Definition
Online Analytical Processing (OLAP) is a method for creating queries from multidimensional data, primarily for delivering insights for Business Intelligence. OLAP involves three core operations: aggregation / consolidation (roll-up), drill-down (from summary to detail), and slicing and dicing (snapshots across multiple dimensions). OLAP contrasts with the other method for data processing, OLTP or Online Transaction Processing, which focuses on processing individual transactions in real time. For example, OLTP processes (captures, stores, updates) sales transactions in real time whereas OLAP analyzes (aggregates, distills, investigates) the trend in sales transactions over time.
Purpose
The purpose of OLAP is to analyze data across multiple dimensions in order to provide business insights. The operative word for OLAP is analytical: focusing on creating insights about performance, trends and patterns over time.

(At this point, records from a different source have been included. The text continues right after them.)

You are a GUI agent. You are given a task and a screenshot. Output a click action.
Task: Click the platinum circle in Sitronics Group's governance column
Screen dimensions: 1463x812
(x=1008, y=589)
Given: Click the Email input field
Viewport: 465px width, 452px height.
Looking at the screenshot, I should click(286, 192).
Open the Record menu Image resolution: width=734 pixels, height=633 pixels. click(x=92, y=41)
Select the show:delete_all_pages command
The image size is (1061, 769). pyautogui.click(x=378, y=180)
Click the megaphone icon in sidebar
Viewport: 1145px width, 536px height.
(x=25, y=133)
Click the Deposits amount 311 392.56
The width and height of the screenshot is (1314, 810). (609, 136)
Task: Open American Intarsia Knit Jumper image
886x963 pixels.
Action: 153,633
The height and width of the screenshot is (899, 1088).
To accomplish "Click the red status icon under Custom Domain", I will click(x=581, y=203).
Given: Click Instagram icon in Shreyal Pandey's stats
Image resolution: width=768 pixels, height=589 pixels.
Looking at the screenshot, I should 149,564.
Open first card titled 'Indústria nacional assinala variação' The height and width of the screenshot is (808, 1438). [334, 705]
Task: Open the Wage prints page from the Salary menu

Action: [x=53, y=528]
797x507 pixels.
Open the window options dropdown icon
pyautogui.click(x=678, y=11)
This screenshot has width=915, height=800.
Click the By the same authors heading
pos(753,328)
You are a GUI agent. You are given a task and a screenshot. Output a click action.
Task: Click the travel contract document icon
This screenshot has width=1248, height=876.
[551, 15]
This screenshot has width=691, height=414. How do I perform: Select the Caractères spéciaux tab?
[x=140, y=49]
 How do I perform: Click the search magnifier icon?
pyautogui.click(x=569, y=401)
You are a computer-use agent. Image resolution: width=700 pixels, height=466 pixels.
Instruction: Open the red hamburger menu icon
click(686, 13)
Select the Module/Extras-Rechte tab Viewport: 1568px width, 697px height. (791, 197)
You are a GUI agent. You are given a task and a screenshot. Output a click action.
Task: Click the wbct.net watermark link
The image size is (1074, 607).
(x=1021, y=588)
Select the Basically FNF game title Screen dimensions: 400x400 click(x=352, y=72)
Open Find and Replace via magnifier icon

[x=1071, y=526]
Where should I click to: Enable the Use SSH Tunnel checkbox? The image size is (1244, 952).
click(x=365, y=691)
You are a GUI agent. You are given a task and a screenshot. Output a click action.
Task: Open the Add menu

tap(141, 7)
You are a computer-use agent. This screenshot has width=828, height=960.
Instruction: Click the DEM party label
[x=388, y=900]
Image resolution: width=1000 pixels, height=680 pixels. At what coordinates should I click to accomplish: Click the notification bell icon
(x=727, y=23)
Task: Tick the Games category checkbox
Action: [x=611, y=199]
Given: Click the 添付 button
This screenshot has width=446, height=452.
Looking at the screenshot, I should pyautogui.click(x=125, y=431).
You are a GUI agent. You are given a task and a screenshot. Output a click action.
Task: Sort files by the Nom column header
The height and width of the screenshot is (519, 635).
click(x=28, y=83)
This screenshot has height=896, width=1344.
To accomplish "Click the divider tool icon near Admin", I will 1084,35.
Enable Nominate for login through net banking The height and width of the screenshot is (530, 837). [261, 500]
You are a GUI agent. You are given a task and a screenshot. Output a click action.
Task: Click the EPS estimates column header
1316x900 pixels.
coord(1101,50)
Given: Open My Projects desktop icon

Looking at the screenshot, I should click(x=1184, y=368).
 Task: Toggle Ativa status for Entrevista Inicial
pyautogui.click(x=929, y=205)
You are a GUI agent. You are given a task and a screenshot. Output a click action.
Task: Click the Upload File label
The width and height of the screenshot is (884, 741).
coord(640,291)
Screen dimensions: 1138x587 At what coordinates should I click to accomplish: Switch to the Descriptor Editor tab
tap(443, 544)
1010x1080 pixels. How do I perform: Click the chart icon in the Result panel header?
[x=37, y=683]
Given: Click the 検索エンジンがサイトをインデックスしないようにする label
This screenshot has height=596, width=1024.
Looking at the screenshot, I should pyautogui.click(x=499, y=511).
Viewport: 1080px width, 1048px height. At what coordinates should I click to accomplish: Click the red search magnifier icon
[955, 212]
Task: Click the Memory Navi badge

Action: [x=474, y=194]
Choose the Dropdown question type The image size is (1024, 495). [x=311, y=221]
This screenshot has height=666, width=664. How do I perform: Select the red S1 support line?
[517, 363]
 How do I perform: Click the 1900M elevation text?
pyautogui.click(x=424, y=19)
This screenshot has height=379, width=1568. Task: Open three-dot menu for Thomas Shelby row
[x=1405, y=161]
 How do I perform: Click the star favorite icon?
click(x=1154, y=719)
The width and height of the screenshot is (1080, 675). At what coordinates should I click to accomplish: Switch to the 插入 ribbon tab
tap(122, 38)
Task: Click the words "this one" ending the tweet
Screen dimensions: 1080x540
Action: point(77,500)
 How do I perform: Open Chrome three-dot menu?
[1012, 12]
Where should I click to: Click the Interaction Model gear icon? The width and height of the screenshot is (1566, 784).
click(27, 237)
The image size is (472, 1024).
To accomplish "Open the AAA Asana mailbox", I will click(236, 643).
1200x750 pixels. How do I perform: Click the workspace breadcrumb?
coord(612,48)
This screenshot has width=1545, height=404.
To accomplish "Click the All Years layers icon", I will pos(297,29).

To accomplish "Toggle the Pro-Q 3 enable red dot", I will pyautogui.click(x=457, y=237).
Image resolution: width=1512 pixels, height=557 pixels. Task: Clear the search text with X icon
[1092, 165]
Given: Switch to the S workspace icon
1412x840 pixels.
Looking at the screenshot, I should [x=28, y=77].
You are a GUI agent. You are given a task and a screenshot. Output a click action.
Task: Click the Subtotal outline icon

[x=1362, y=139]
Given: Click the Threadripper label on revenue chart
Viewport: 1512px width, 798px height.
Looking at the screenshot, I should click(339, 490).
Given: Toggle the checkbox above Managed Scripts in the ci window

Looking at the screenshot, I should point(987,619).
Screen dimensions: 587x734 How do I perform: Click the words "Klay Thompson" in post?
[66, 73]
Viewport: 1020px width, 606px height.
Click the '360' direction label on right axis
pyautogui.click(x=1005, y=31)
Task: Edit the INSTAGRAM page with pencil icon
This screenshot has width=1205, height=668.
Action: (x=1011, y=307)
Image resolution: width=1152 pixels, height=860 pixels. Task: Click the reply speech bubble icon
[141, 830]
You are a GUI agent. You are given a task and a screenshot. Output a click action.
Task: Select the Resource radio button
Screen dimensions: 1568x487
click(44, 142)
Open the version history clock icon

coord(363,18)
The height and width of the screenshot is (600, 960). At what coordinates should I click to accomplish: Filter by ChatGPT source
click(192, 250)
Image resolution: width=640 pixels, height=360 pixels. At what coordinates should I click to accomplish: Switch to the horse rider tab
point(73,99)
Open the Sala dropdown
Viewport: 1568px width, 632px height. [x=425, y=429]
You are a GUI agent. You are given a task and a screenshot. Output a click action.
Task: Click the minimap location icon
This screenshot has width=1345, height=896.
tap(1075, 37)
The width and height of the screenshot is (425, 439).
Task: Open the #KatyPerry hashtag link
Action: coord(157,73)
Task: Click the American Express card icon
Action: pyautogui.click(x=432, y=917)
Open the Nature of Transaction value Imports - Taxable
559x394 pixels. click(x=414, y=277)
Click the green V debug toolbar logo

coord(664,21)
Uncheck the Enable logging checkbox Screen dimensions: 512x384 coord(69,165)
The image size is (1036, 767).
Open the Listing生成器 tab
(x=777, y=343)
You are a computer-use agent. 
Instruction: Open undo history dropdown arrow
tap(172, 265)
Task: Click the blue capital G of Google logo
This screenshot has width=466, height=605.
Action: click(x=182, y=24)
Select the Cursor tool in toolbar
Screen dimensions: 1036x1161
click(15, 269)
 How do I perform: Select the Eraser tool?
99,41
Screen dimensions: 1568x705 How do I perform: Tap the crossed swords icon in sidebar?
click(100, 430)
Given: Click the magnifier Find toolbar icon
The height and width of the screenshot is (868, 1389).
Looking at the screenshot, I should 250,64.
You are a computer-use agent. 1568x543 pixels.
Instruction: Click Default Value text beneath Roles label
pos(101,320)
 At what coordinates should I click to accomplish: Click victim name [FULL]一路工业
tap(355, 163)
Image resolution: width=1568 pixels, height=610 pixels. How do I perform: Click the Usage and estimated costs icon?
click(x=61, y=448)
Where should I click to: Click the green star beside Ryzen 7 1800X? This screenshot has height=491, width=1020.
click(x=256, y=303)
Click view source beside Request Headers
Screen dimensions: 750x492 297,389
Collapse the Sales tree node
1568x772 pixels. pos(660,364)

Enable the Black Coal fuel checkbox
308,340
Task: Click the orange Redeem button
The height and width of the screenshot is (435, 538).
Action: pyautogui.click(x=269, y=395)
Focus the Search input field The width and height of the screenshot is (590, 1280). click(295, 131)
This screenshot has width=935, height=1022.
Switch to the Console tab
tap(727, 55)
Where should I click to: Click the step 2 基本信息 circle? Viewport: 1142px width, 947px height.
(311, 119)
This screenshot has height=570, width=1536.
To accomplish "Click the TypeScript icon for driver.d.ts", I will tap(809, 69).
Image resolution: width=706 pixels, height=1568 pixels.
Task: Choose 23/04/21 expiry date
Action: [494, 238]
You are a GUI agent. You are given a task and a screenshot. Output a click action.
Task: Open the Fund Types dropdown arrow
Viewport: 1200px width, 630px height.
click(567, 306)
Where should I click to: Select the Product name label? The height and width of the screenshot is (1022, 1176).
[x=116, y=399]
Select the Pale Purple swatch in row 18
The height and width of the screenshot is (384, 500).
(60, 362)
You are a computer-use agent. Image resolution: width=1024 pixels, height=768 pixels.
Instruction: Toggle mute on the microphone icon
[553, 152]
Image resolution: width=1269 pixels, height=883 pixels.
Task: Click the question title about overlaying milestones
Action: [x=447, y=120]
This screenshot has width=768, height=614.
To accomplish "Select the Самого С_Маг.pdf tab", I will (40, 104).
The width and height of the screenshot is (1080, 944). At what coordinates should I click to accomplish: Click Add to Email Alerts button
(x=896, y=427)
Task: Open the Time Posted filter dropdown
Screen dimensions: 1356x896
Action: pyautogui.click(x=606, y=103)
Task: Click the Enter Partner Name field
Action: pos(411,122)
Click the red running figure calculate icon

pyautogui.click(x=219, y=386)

What are the Primary Uses for OLAP?
OLAP is used to create insights (e.g. business intelligence, descriptive analytics) from data based on queries performed on multidimensional data that has been modeled and typically stored in a relational database. There are three (3) types of OLAP, with each type distinguished by the type of database it uses:
- Relational OLAP (ROLAP) – Queries made to data stored in relational databases (data stored in individual tables that can be combined in a query)
- Multidimensional OLAP (MOLAP) – Queries made to data store in a multidimensional cube (data already combined and stored with combinations readily available for queries)
- Hybrid OLAP (HOLAP) – Queries made to a data store that combines relational with multidimensional.
The main tradeoff in use between these methods is between query speed and database size / data storage. ROLAP minimizes data storage, but requires each query to create multidimensional combinations, whereas ROLAP already combines the data, making queries faster as long as the data size does not grow too large – and if many multidimensional data combinations are not queried, then the cost of storing that data can be inefficient.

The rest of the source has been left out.